Le Village de la Justice s’est entretenu avec Stéphanie Fougou, Présidente de l’AFJE, afin de revenir plus en détails sur ces propositions, et sa vision de l’avenir des professions du droit.

Clarisse Andry : C’est la première fois que l’AFJE interpelle les candidats à la présidentielle : pourquoi avez-vous lancé cette initiative ?

Stéphanie Fougou  : Nous représentons quelques milliers de juristes d’entreprise et avons une connaissance intime des enjeux des entreprises françaises. Il est naturel et professionnel de proposer des suggestions dans notre domaine à nos candidats ; nous sommes convaincus que les enjeux que nous soulevons sont urgents à traiter et doivent permettre d’aider notre pays à améliorer son attractivité et sa compétitivité, ce qui en soi, sont des objectifs de nos candidats.

Les propositions font plusieurs fois référence au rapport « L’avenir de la profession d’avocat » : c’est donc pour vous un projet qui va dans le bon sens, pour les professions du droit ?

C’est un rapport qui fait d’abord preuve de beaucoup de fraicheur et de professionnalisme, car le groupe de travail a fait appel à de nombreux représentants du droit, mais aussi hors du droit, afin de comprendre l’environnement dans lequel nous vivons et ne pas s’isoler dans un monde avocat. Il est également sincère et honnête, car il comporte de nombreux éléments chiffrés et factuels, sur des situations qui étaient mal connues ou qui n’avaient pas été formalisées, comme les possibilités d’évolution des chiffres d’affaires des avocats, les formations de l’école du barreau considérées comme inadéquates ou encore les questions de diversité aux sein de la profession. C’est aussi un travail positif, car il regarde l’avenir et aborde des sujets contemporains et réels. Ce rapport parle véritablement aux jeunes, étudie l’employabilité réelle et les opportunités qui leur permettront d’être encore plus fiers d’appartenir à cette profession.
Par ailleurs, concernant plus précisément le métier de juriste d’entreprise, il reconnaît une fois de plus le besoin urgent d’octroyer la confidentialité aux avis de juristes d’entreprise.

Concernant justement la confidentialité des avis des juristes, pensez-vous que cela va être enfin adopté ? Vous y croyez pour ce quinquennat ?

« Nous avons besoin de protéger nos entreprises, de les rendre plus attractives. »


Oui, complètement ! J’y crois d’abord parce qu’en 2015, nous n’avons pas été loin de l’obtenir. La réalité concrète du quotidien est en train de rattraper tous ceux qui y étaient opposés, par principe ou par crainte irrationnelle. Car l’internationalisation est bien là ! Depuis cinq ans, nous voyons que toutes les entreprises, y compris les PME, y sont confrontées et voient ce qu’il se passe dans d’autres pays. Certaines de nos lois, comme la loi Sapin II, sont d’ailleurs calquées sur des régimes qui existent ailleurs. Leurs objectifs sont très louables, mais pour qu’ils soient réalisables, il faut donner aux entreprises les moyens de s’organiser et d’avoir une protection dans la manière de sensibiliser les gens, de prendre en charge ces questions de risques et de pouvoir y remédier le cas échéant. Dans les entreprises en Angleterre, aux Etats-Unis, en Allemagne ou ailleurs, ces lois existent, mais les entreprises disposent des moyens nécessaires.

————————

Travail demandé:
1. Relevez tous les pays étrangers nommés dans l'entretien avec la présidente de l'AFJE.
2. Poursuivez l'entretien avec la présidente de l'AFJE en reprenant sa réponse juste après la dernière phrase de l'extrait.

Données fournies:
————————

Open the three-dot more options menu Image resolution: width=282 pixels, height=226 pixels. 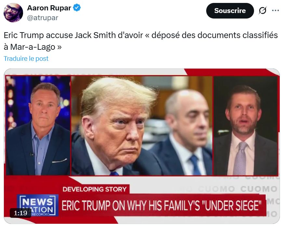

————————

Réponses à l'exercice:
1.
- Angleterre
- Etats-Unis
- Allemagne

2.
Aujourd’hui, cette réalité a rattrapé tout le monde, et je pense que les avocats qui sont honnêtes avec eux-mêmes se rendent compte que leurs problématiques sont plutôt liées à la digitalisation, à l’évolution de la demande et des attentes des clients ; qu’in fine les juristes d’entreprise sont des alliés dont ils ont besoin ; et que l’important est d’œuvrer pour un objectif commun : œuvrer pour le droit, plus simple, plus attractif en France. Nous avons besoin de protéger nos entreprises, de les rendre plus attractives, de permettre qu’il y ait de l’emploi en France, que notre pays soit vu comme un endroit protecteur, et cela devient une évidence pour tous. Je veux également croire que nous avons de l’ambition pour nos professions et que nous allons penser à l’avenir de nos jeunes, en leur proposant des emplois plus flexibles et en leur démontrant que le droit est une valeur ajoutée dans nos entreprises.
Je crois que toutes les conditions sont réunies, et que les gens sont maintenant prêts. Il y aura toujours des réticents, mais c’est aussi pour cette raison que nous faisons appel aux candidats : face à certaines instances représentatives qui nous démontrent qu’elles ont déjà du mal à transformer leur propre profession, il faut une intervention politique.

Comment voyez-vous cette grande profession du droit qui est évoquée dans les revendications de l’AFJE ?

« Il est nécessaire, pour les jeunes de demain, de travailler sur la flexibilité des métiers du droit. »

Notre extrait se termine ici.